Equilibrium centrifugation was carried out on a 15–40% (wt/wt) continuous sucrose gradient in PBS. Particles pelleted as above were centrifuged in a SW41 rotor at 30,000 rpm at 4°C for 18 h. Aliquots of 500 μl each were collected from the top and analyzed for sucrose density and for RT activity. Velocity centrifugation was carried out in a SW41 rotor with a 5–30% (wt/wt) continuous sucrose gradient. The gradient was centrifuged at 30,000 rpm in a SW41 rotor for 30 min at 4°C and analyzed as described above.
Particle Morphology by Electron Microscopy.
Concentrated gag pol and gag pol RNA particles were diluted in PBS and 20 μl was placed on a pure carbon film substrate on a 300-mesh copper grid that had previously been glow-discharged. After 1 min, several drops of 1% aqueous uranyl acetate were added, excess stain was removed, and the sample was allowed to air dry. The samples were examined in a JEOL 100cx or 2000fx electron microscope operating at 80 kev.

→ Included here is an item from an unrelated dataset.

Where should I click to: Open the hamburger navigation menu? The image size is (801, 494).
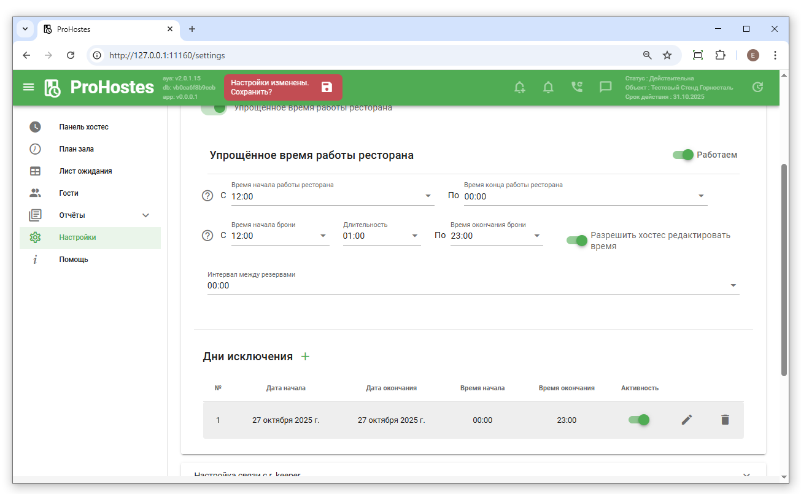click(x=28, y=87)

For thin-section electron microscopy, producer cells were grown on a Mat Tek culture plate and fixed with 2% glutaraldehyde in 0.1 M sodium cacodylate buffer for 20 min. Cells were washed in buffer for 10 min and postfixed in 1% osmium tetroxide for 30 min. The cells were washed with distilled water, dehydrated in ethanol, and infiltrated with Durcupan ACM resin (Electron Microscopy Sciences, Fort Washington, PA). After polymerization at 60°C for 24 h, the coverslip was removed, and 70-nm-thick sections were cut with a diamond knife (Diatome, Fort Washington, PA) and viewed at 80 kev with a JEOL 100cx electron microscope.
Infectivity of Particles.
Pelleted gag pol RNA particles prepared as described above were suspended in 300 μl of serum-free optiMEM medium (GIBCO/BRL) containing 8 μl of a stock solution (1 mg/ml) of Cellfectin, Lipofectin, Lipofectamine, or Transfectamine (all from GIBCO/BRL). These mixtures were incubated at room temperature for 15 min and then added to subconfluent monolayers of 293GP, HT1080, or 208F cells in six-well dishes containing 2 ml of medium per well. Alternatively, the concentrated gag pol or gag pol RNA particles were added to cells grown as described above immediately after the lipofection agents (8 μl) had been added directly to the cell monolayers. In all cases, G418 was added 24 h after infection to a final concentration of 400 μg/ml, and resulting G418-resistant colonies were counted 2 weeks later. Infection of cells with amphotropic and VSV-G-pseudotyped virus preparations was carried out in the presence of Polybrene (8 μg/ml) as described (19).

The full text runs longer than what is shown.